**Records**
______

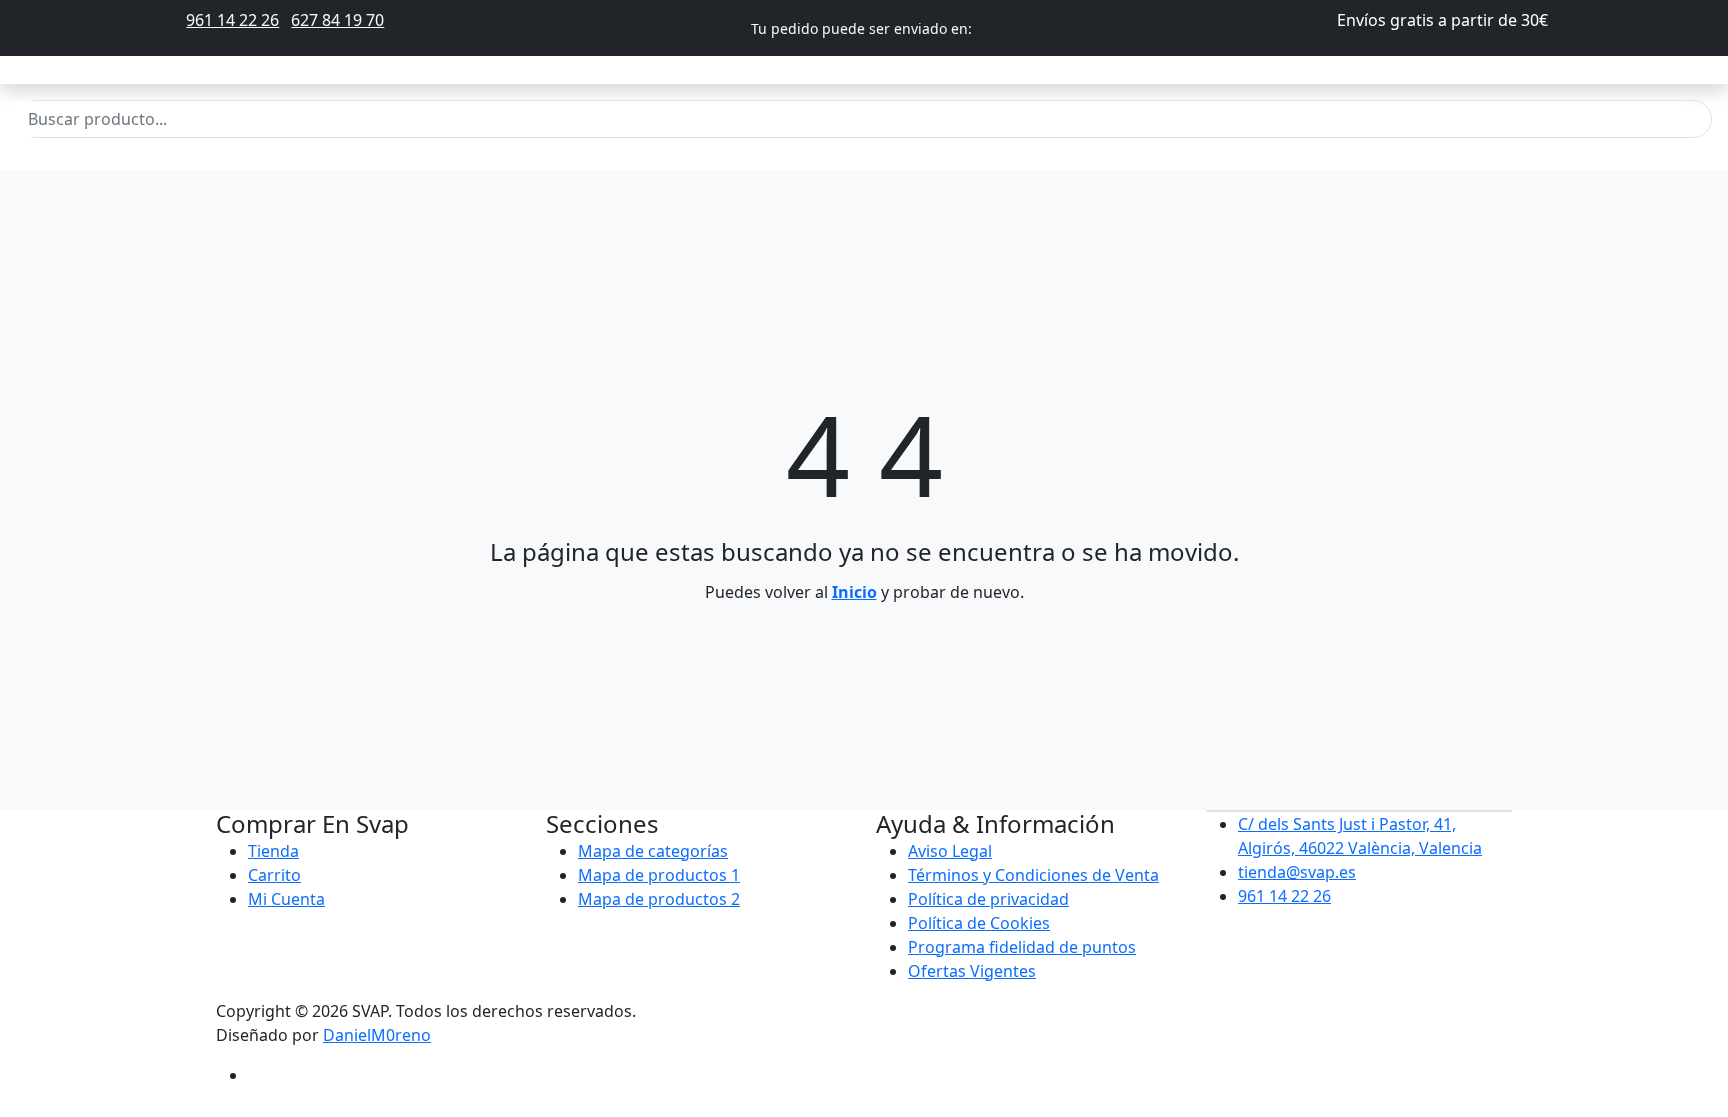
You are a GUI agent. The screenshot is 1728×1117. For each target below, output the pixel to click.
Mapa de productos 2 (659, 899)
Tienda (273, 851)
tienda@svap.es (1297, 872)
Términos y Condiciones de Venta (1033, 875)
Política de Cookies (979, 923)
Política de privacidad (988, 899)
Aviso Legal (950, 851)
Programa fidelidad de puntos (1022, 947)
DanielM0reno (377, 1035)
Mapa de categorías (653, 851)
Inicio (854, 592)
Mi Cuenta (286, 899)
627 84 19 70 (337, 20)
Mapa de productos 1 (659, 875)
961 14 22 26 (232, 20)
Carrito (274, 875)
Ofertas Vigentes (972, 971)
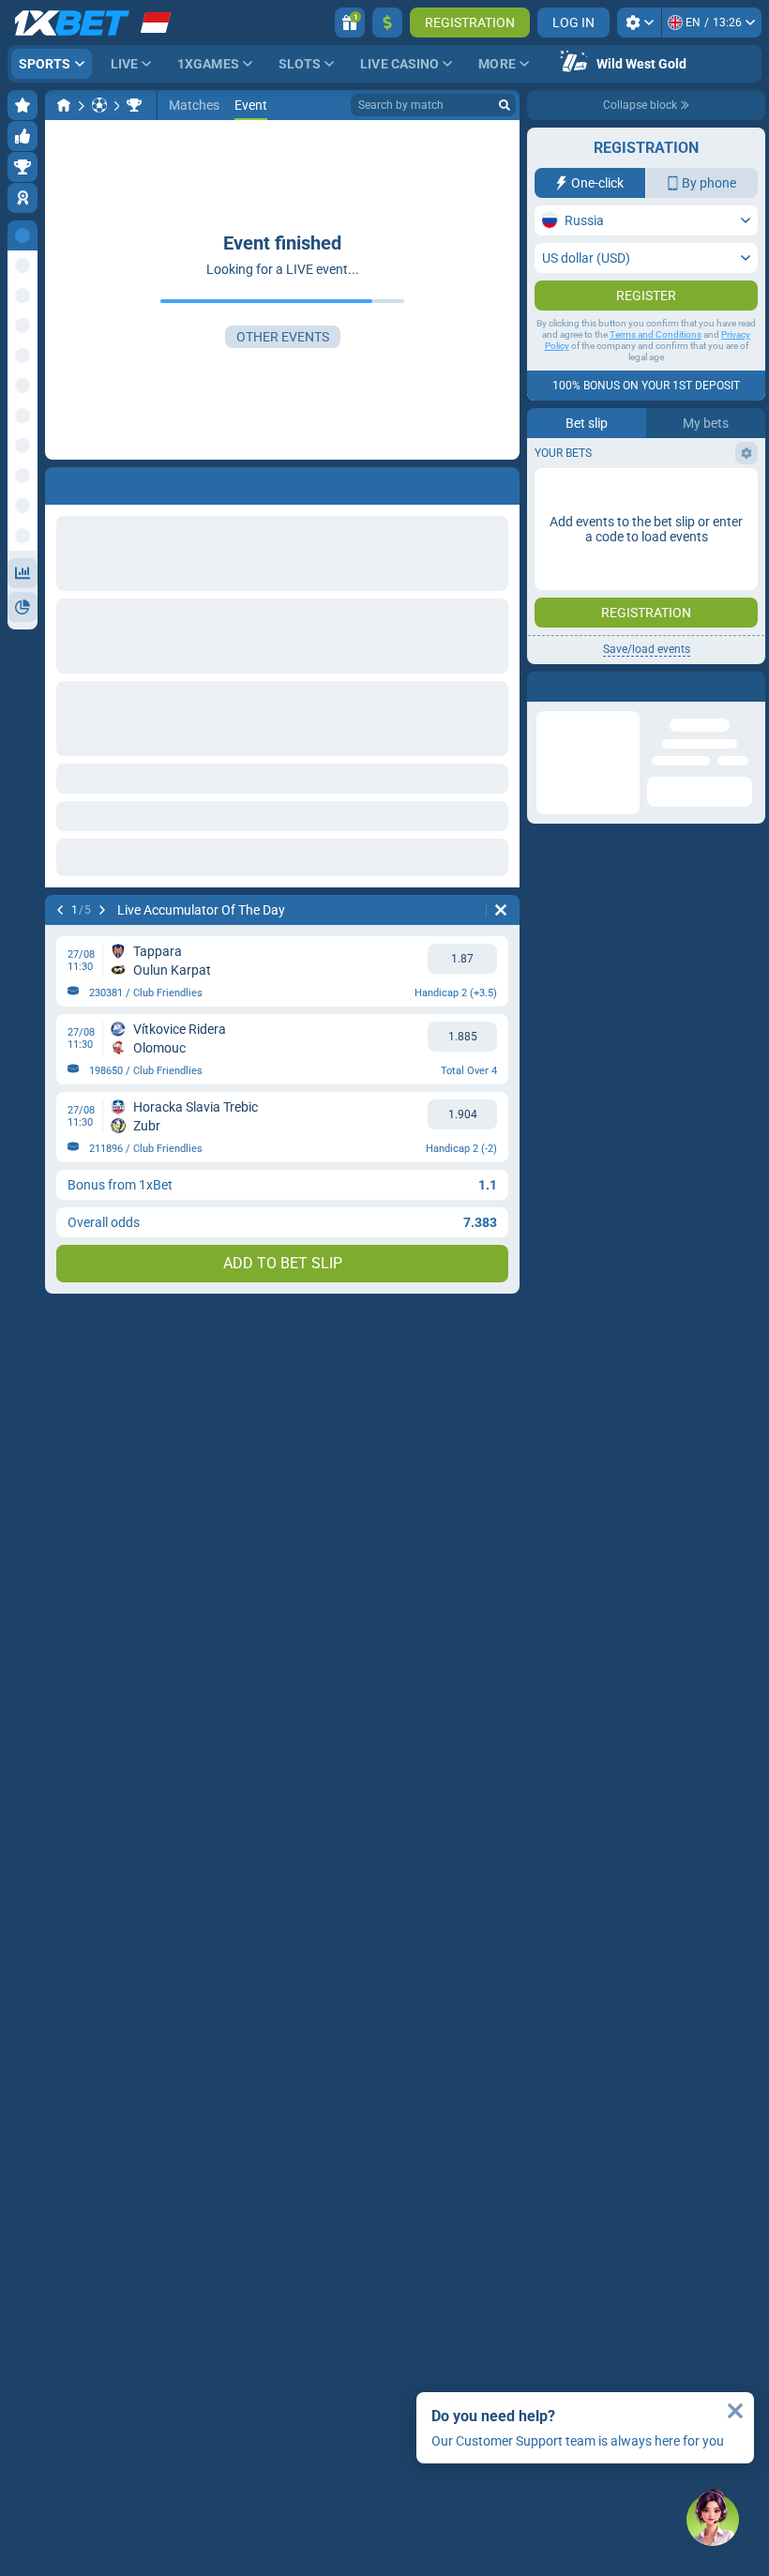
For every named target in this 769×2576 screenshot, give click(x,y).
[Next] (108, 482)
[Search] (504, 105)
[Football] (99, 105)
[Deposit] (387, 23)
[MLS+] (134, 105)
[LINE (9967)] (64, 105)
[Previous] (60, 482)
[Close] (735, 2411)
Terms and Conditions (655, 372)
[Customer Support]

______

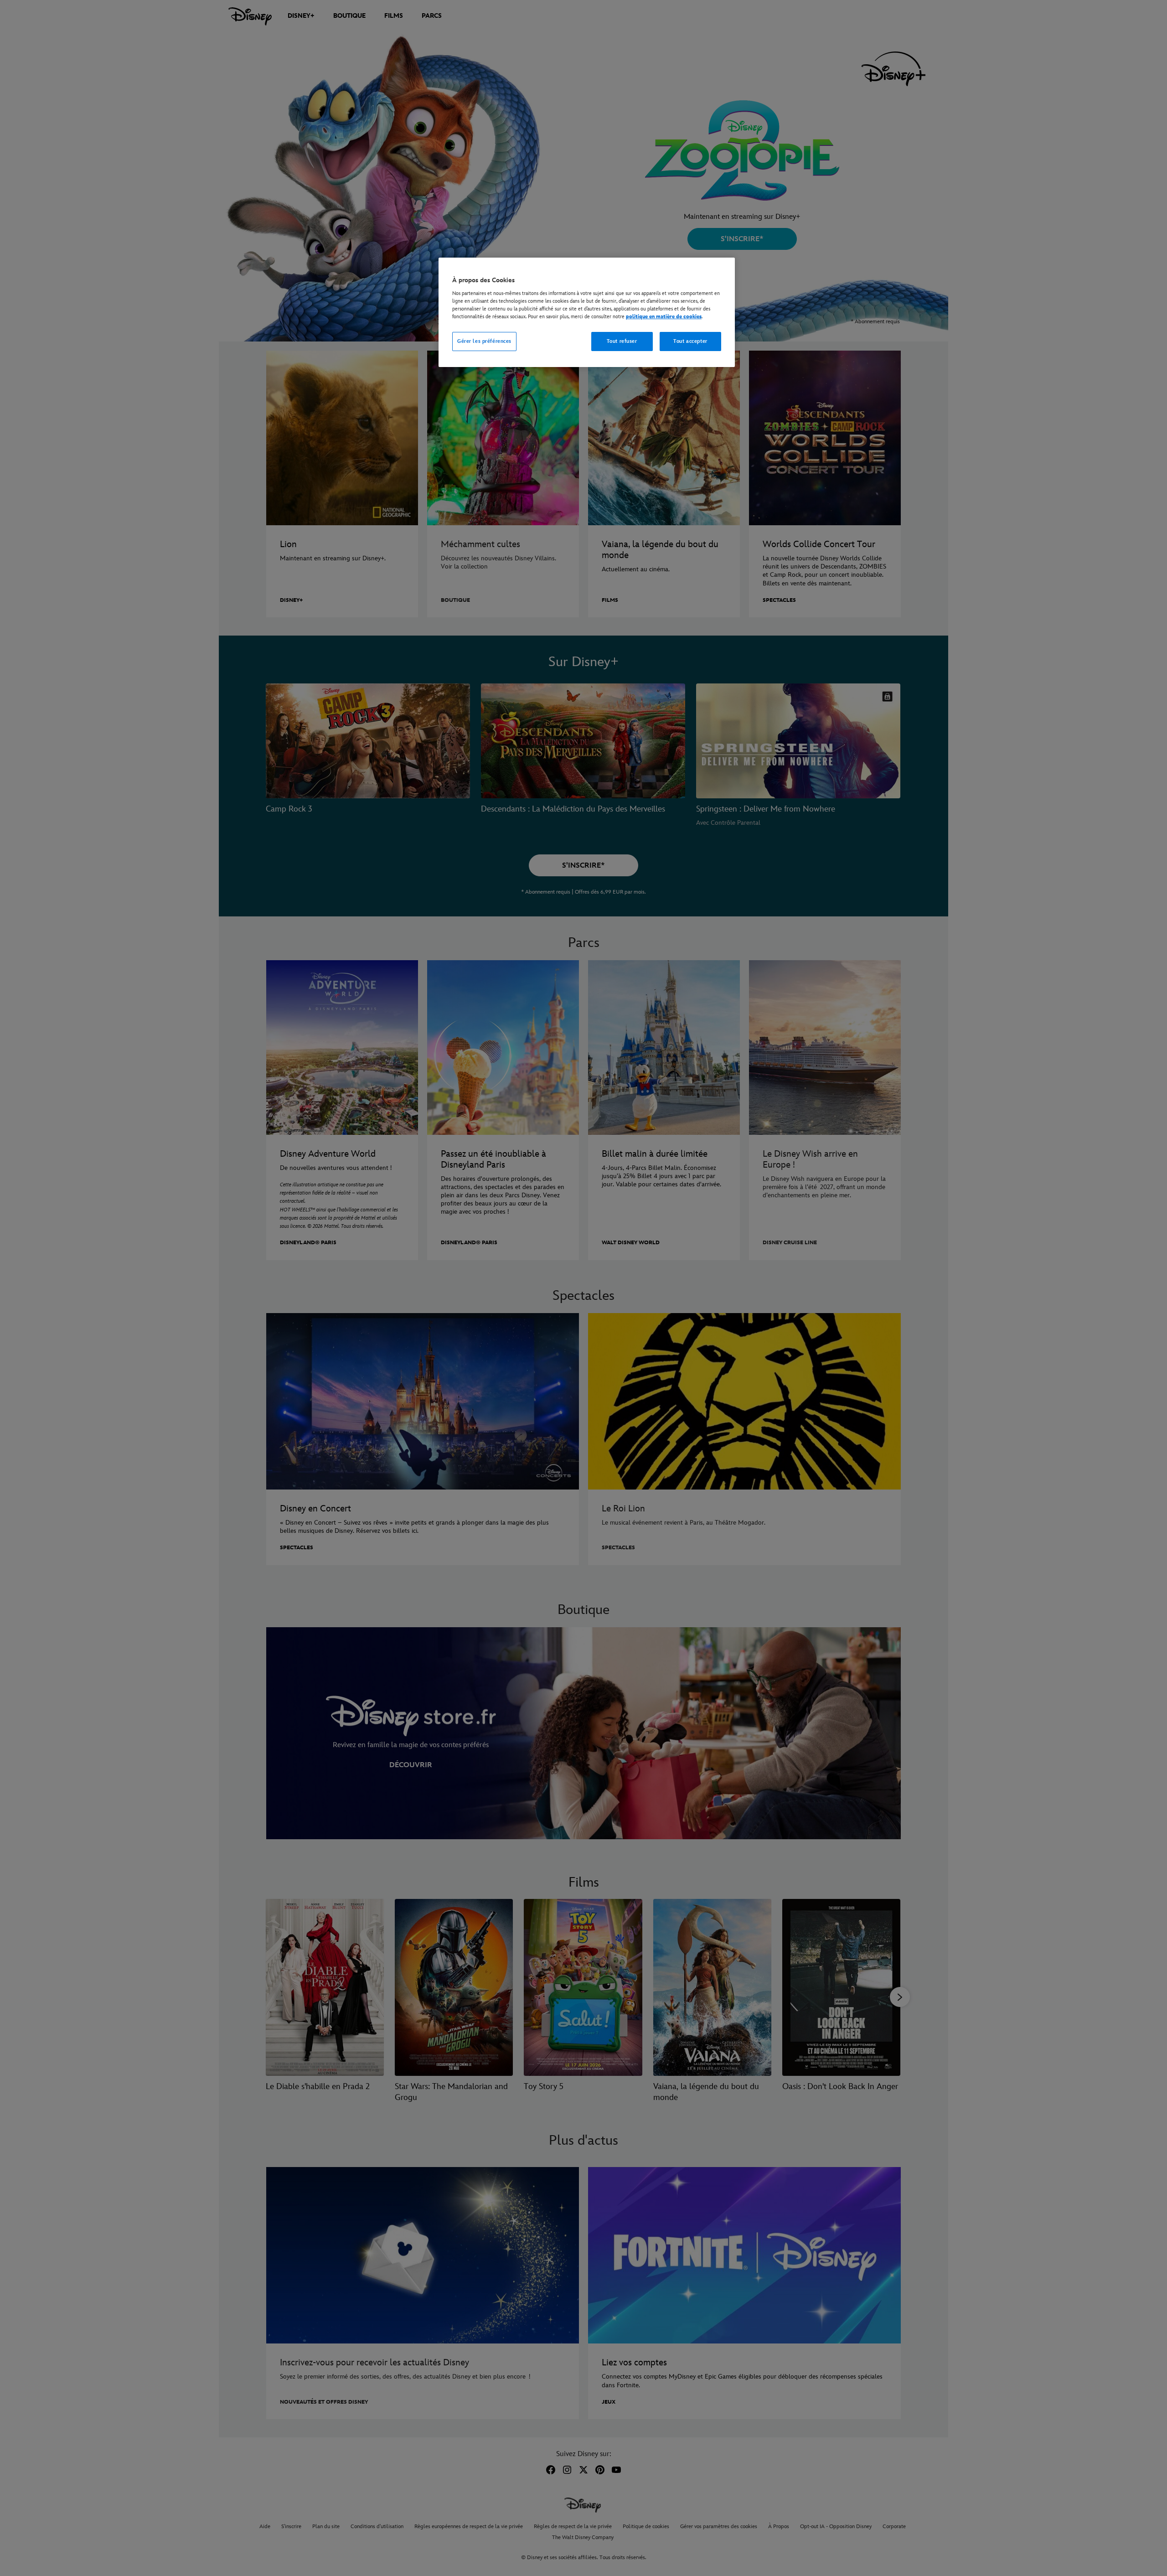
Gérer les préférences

______

**The problem**
Nothing but the lines from the one containing "Mapa de productos 2 (659, 899)" through the one containing "[Deposit] (387, 23)" should appear, copied exactly from the material above and without pictures.

**Task output**
Mapa de productos 2 (659, 899)
Tienda (273, 851)
tienda@svap.es (1297, 872)
Términos y Condiciones de Venta (1033, 875)
Política de Cookies (979, 923)
Política de privacidad (988, 899)
Aviso Legal (950, 851)
Programa fidelidad de puntos (1022, 947)
DanielM0reno (377, 1035)
Mapa de categorías (653, 851)
Inicio (854, 592)
Mi Cuenta (286, 899)
627 84 19 70 (337, 20)
Mapa de productos 1 (659, 875)
961 14 22 26 (232, 20)
Carrito (274, 875)
Ofertas Vigentes (972, 971)
For every named target in this 769×2576 screenshot, give click(x,y).
[Next] (108, 482)
[Search] (504, 105)
[Football] (99, 105)
[Deposit] (387, 23)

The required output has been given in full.